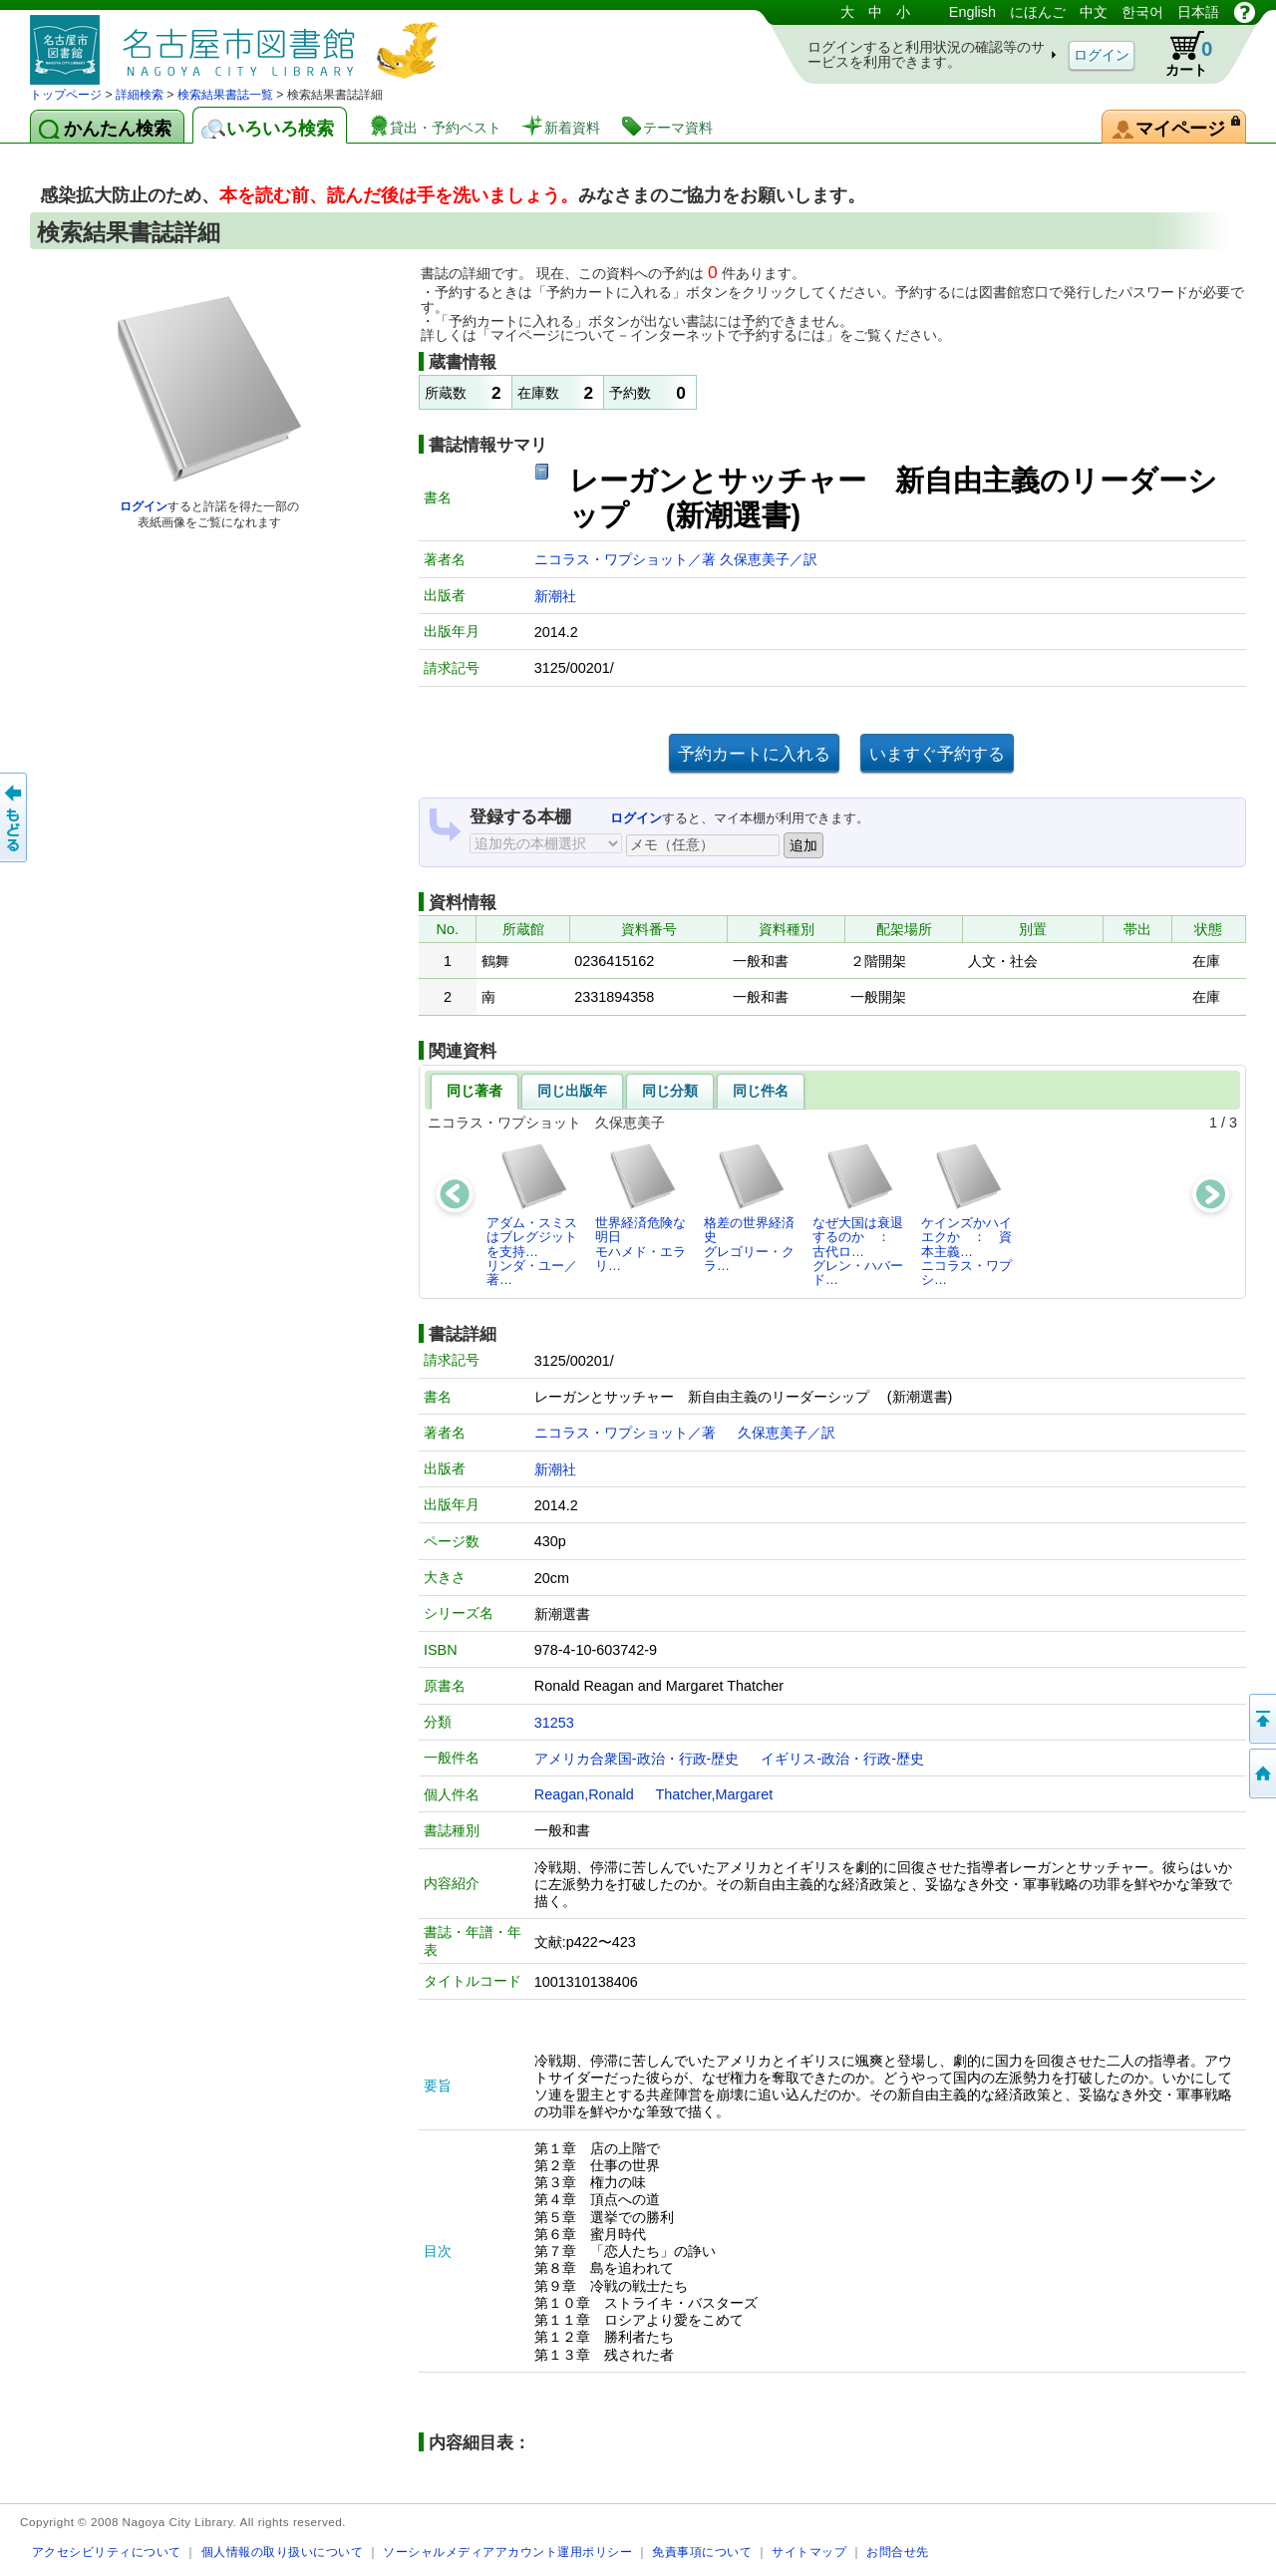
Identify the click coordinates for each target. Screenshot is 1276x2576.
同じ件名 (761, 1091)
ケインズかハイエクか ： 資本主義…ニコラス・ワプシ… (966, 1214)
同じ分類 (670, 1091)
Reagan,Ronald (584, 1794)
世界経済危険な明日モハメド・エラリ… (640, 1207)
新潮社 (555, 596)
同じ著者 (474, 1091)
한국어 (1142, 12)
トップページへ (1261, 1773)
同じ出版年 (572, 1091)
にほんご (1038, 12)
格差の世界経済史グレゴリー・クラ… (749, 1207)
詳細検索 (139, 95)
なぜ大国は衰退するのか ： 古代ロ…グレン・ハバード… (857, 1214)
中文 (1094, 12)
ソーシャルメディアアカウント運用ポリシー (507, 2551)
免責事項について (702, 2551)
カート (1179, 54)
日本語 (1198, 12)
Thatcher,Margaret (715, 1794)
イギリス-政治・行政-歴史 (842, 1759)
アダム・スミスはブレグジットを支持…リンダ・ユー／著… (531, 1214)
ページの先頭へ (1261, 1719)
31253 (554, 1723)
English (972, 12)
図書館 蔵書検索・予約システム (239, 42)
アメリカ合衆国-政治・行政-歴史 (637, 1759)
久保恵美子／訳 (768, 559)
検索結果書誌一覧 (225, 95)
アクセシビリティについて (106, 2551)
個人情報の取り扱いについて (282, 2551)
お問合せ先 (897, 2551)
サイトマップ (809, 2551)
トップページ (66, 95)
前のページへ (15, 817)
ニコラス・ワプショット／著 (627, 559)
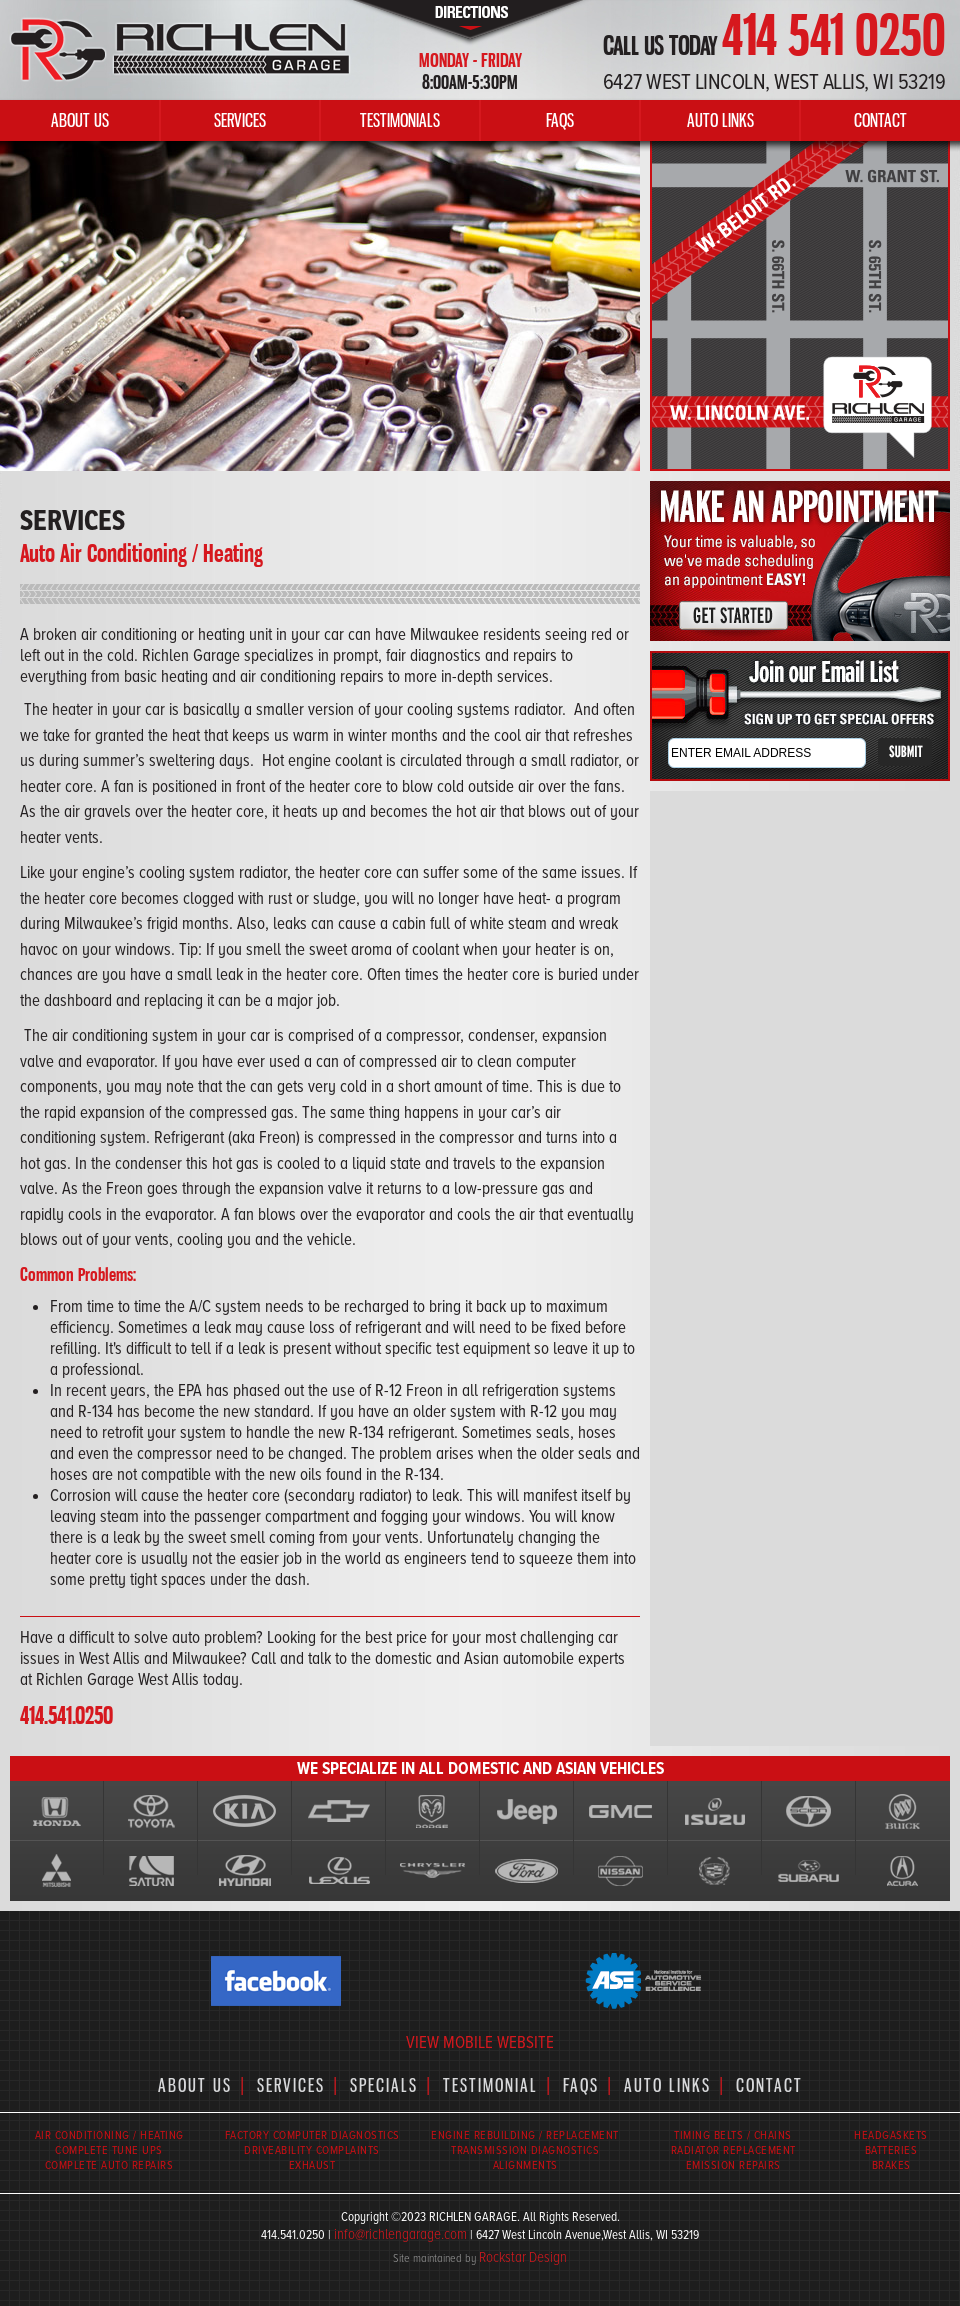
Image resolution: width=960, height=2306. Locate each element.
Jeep (527, 1811)
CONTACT (880, 120)
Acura (903, 1871)
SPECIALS (384, 2085)
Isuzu (715, 1811)
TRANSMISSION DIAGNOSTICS (525, 2150)
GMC (621, 1811)
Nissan (621, 1871)
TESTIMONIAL (490, 2085)
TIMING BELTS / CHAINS (733, 2135)
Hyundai (245, 1871)
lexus (339, 1871)
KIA (245, 1811)
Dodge (433, 1811)
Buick (903, 1811)
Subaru (809, 1871)
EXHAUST (312, 2165)
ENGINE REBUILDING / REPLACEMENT (525, 2135)
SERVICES (240, 120)
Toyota (151, 1811)
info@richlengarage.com (400, 2234)
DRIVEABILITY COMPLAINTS (312, 2150)
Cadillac (715, 1871)
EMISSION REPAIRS (733, 2165)
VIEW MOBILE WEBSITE (480, 2042)
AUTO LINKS (720, 120)
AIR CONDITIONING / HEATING (109, 2135)
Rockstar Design (523, 2257)
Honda (57, 1811)
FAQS (560, 120)
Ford (527, 1871)
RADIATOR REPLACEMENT (733, 2150)
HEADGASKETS (891, 2135)
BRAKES (891, 2165)
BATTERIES (891, 2150)
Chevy (339, 1811)
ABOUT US (80, 120)
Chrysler (433, 1871)
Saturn (151, 1871)
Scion (809, 1811)
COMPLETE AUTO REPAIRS (109, 2165)
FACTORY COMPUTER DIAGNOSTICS (312, 2135)
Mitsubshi (57, 1871)
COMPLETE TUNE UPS (109, 2150)
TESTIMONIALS (400, 120)
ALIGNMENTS (525, 2165)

# # #

# REQUIRED TASK
Render the records as a Markdown table with the columns Row and Line, starting with the line that contains "Mitsubshi (57, 1871)" and going on through the end of the records. Give each line a row number and leave out blank lines.

# FINISHED ANSWER
| Row | Line |
|---|---|
| 1 | Mitsubshi (57, 1871) |
| 2 | COMPLETE TUNE UPS (109, 2150) |
| 3 | TESTIMONIALS (400, 120) |
| 4 | ALIGNMENTS (525, 2165) |